En dernier lieu, aux termes de l’article L. 612-10 du code de l’entrée et du séjour des étrangers et du droit d’asile : « Pour fixer la durée des interdictions de retour mentionnées aux articles L. 612-6 et L. 612-7, l’autorité administrative tient compte de la durée de présence de l’étranger sur le territoire français, de la nature et de l’ancienneté de ses liens avec la France, de la circonstance qu’il a déjà fait l’objet ou non d’une mesure d’éloignement et de la menace pour l’ordre public que représente sa présence sur le territoire français. / Il en est de même pour l’édiction et la durée de l’interdiction de retour mentionnée à l’article L. 612-8 (…) ». Il ressort des termes mêmes de ces dispositions que l’autorité compétente doit, pour décider de prononcer à l’encontre de l’étranger soumis à l’obligation de quitter le territoire français une interdiction de retour et en fixer la durée, tenir compte, dans le respect des principes constitutionnels, des principes généraux du droit et des règles résultant des engagements internationaux de la France, des quatre critères qu’elles énumèrent, sans pouvoir se limiter à ne prendre en compte que l’un ou plusieurs d’entre eux.

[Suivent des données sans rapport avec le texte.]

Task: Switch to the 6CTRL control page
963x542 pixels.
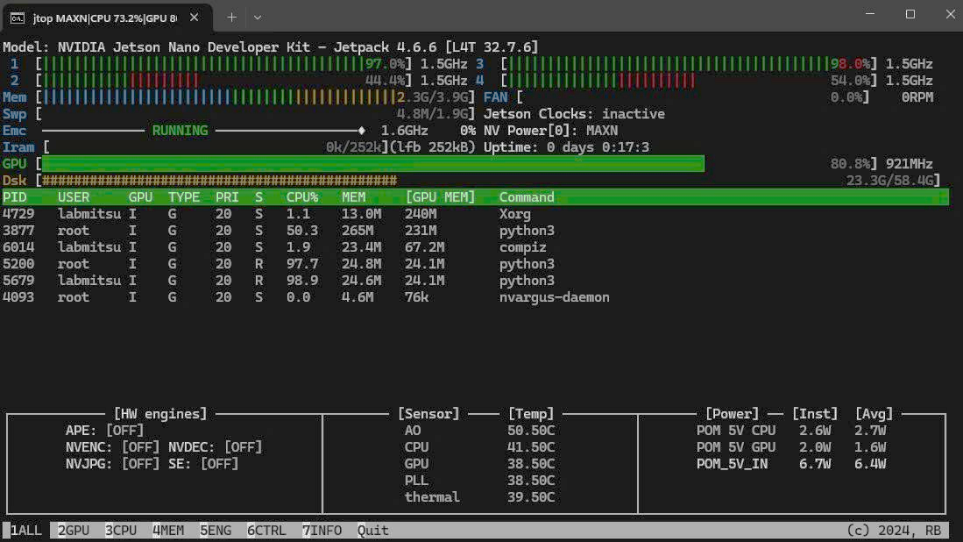Action: [x=267, y=530]
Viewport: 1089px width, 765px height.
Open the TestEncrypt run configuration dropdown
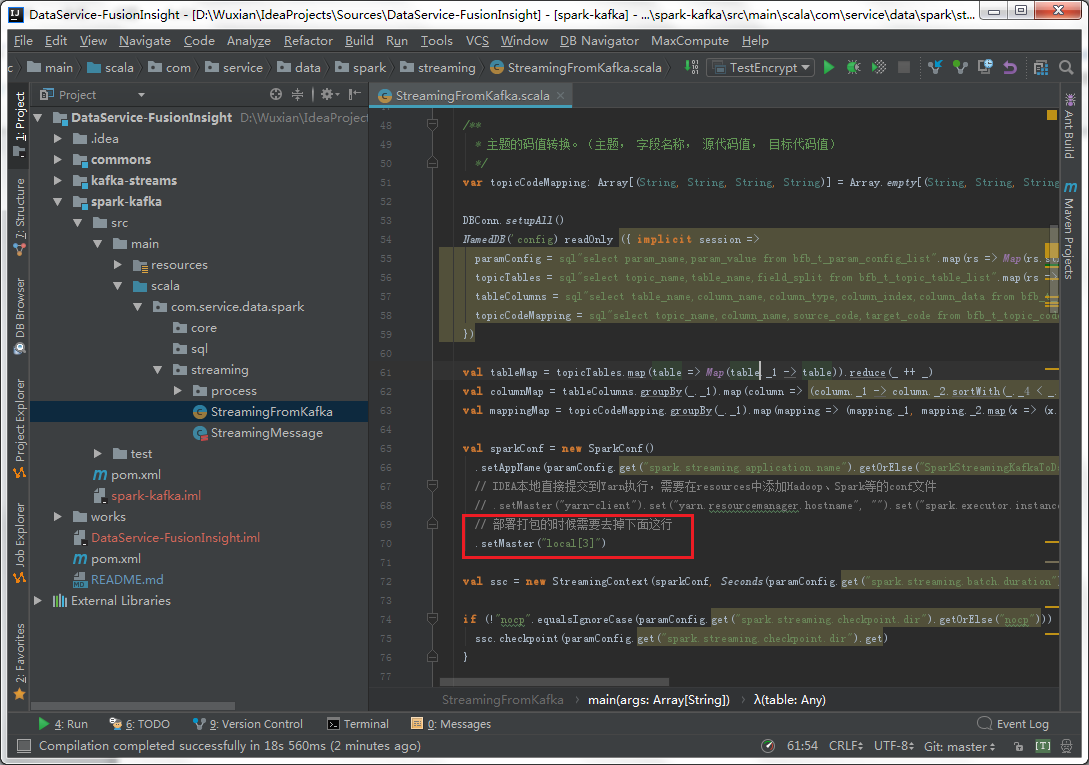pyautogui.click(x=760, y=67)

La décision en litige vise les textes dont il est fait application, expose les circonstances de fait propres à la situation personnelle de la requérante et notamment sa durée de séjour, la nature et l’ancienneté de ses liens avec la France ainsi que la circonstance qu’elle a fait l’objet d’une première mesure d’éloignement le 2 juin 2022 qu’elle n’a pas exécutée. Le préfet pouvait s’abstenir de mentionner l’absence de menace à l’ordre public dès lors qu’il n’a pas retenu ce critère. Dès lors, cette décision comporte l’énoncé des considérations de droit et de fait qui en constituent le fondement et permet ainsi à la requérante d’en contester utilement le bien-fondé. Par suite, le moyen tiré de l’insuffisante motivation de la décision litigieuse doit être écarté.
Il ressort des termes de l’arrêté en litige que M. B… se maintient irrégulièrement sur le territoire français alors qu’il a fait l’objet d’une première mesure d’éloignement édictée à son encontre ainsi qu’il a été exposé au point précédent. Par ailleurs, la cellule familiale qu’il constitue avec son épouse et ses deux enfants pourra se reconstituer en Arménie. Ainsi, eu égard également à la durée de présence du requérant sur le territoire français, le préfet n’a pas entaché la décision attaquée d’une erreur manifeste d’appréciation au regard des dispositions précitées de l’article L. 612-10 du code de l’entrée et du séjour des étrangers et du droit d’asile. Pour les mêmes motifs, le préfet n’a pas commis d’erreur d’appréciation en fixant la durée de l’interdiction de retour sur le territoire français à douze mois.
Il résulte de tout ce qui précède que les conclusions à fins d’annulation de la requête doivent être rejetées ainsi que, par voie de conséquence, les conclusions à fin d’injonction et celles présentées au titre des frais de l’instance.
D E C I D E :
Article 1er : La requête de M. B… est rejetée.
Article 2 : Le présent jugement sera notifié à M. A… B… et au préfet de la Marne.
Copie en sera adressée pour information au ministre de l’intérieur.
Délibéré après l’audience du 9 septembre 2025, à laquelle siégeaient :
M. Dominique Babski, président,
Mme Bénédicte Alibert, première conseillère
M. Oscar Alvarez, conseiller.
Rendu public par mise à disposition au greffe le 23 septembre 2025.
Le rapporteur,
signé
O. ALVAREZ
Le président,
signé
D. BABSKILa greffière,
signé
I. DELABORDE
La République mande et ordonne au préfet de la Marne en ce qui le concerne et à tous commissaires de justice à ce requis en ce qui concerne les voies de droit commun contre les parties privées, de pourvoir à l’exécution de la présente décision.